Khat Trade Rules in Somalia
Maryann Ali, left, a khat dealer in Wajid, was a teacher before the Somali government fell in 1991 and the schools were closed. Emily Wax

In Nation Without a Government, Educated Women Play Dominant Role as Sellers of Widely Used Narcotic Plant

By Emily Wax Washington Post Foreign Service
Sunday, April 16, 2006; Page A11

WAJID, Somalia -- Before Somalia's government collapsed in 1991, Maryann Ali was an elementary school teacher who spent her days giving fifth-graders geography and math lessons. Now she earns a living dealing khat, a narcotic plant that when chewed yields a jittery high and feelings of invincibility that later melt and leave the user in a lethargic stupor.

Educated Somali women such as Ali dominate the khat trade, a profession that is both admired and scorned here, and that offers one of the few remaining job opportunities in the country's moribund economy.
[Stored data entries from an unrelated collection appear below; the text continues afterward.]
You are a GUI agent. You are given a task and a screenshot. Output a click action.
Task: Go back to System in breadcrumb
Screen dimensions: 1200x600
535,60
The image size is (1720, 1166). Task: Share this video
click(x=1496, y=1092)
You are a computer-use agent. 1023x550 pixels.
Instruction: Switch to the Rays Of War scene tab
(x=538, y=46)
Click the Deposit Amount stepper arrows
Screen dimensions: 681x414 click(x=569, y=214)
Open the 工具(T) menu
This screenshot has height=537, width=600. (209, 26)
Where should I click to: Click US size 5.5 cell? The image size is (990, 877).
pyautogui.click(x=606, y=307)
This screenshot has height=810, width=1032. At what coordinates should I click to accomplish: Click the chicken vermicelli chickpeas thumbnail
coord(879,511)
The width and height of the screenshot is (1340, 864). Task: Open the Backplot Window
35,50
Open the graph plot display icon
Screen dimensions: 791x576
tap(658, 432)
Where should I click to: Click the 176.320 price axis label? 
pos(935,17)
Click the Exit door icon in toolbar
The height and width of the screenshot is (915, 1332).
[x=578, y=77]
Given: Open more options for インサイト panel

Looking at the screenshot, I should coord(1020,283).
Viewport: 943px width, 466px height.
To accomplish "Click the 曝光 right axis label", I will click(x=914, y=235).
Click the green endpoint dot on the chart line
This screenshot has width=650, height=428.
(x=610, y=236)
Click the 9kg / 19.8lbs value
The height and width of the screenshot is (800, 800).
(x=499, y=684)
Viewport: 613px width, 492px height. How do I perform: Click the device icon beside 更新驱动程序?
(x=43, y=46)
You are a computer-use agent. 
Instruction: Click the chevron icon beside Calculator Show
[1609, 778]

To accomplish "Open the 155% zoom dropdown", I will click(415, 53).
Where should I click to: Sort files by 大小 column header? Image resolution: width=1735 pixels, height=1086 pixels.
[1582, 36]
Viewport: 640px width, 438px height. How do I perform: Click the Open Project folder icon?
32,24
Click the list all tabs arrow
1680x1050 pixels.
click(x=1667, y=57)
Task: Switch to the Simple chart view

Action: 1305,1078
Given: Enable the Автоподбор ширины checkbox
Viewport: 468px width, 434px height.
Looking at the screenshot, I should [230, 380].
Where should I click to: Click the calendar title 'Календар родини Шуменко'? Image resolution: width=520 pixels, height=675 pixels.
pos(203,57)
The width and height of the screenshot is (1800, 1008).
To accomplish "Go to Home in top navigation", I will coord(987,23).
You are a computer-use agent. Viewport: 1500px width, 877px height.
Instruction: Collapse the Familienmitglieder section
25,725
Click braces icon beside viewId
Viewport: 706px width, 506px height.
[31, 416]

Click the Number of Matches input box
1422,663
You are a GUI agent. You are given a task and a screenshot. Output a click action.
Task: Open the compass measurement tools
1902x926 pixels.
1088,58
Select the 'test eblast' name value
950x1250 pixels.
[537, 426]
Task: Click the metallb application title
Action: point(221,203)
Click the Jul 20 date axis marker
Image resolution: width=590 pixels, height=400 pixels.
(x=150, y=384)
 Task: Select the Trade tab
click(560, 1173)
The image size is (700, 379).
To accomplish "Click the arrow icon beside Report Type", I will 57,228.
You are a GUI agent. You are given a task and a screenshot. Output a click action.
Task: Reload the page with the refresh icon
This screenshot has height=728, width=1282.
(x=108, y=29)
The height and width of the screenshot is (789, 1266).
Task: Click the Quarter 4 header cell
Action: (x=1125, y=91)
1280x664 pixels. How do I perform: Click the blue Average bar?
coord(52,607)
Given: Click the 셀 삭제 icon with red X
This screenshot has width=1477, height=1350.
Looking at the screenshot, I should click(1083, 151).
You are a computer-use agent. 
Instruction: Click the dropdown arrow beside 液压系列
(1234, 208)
A 34-year-old khat user who says he loves the feeling khat gives him; it keeps him awake. Chewing khat can be socially acceptable in a country where drinking alcohol is not. (Emily Wax)


"If the country was ever normal, I'd quit and return to teaching," said Ali, 40, who guards her stash with an AK-47 and has a gold tooth that she says makes her appear "tough." "What else can I do to survive?"

Somalia, a country of more than 8 million ruled by warlords, has the highest percentage of khat users in the world, researchers say. Scarred by violence and raised in anarchy, a generation of young Somalis say King Khat, or miracle miraa, as the drug is known, helps ease the pain.

Researchers estimate that 75 percent of adult males use the drug. Every town has khat rooms, where men lounge for hours listening to blaring music and chewing wads of green leaves that ooze with saliva and stick between their teeth.

The consumption of alcohol and most drugs is socially unacceptable in this Muslim country, but chewing and dealing khat are considered gray areas. So Ali, a mother of 10, peddles the narcotic, which she said enables her to earn money and abide by the philosophy of Somalia's tight-knit clans: "Above all, provide and protect."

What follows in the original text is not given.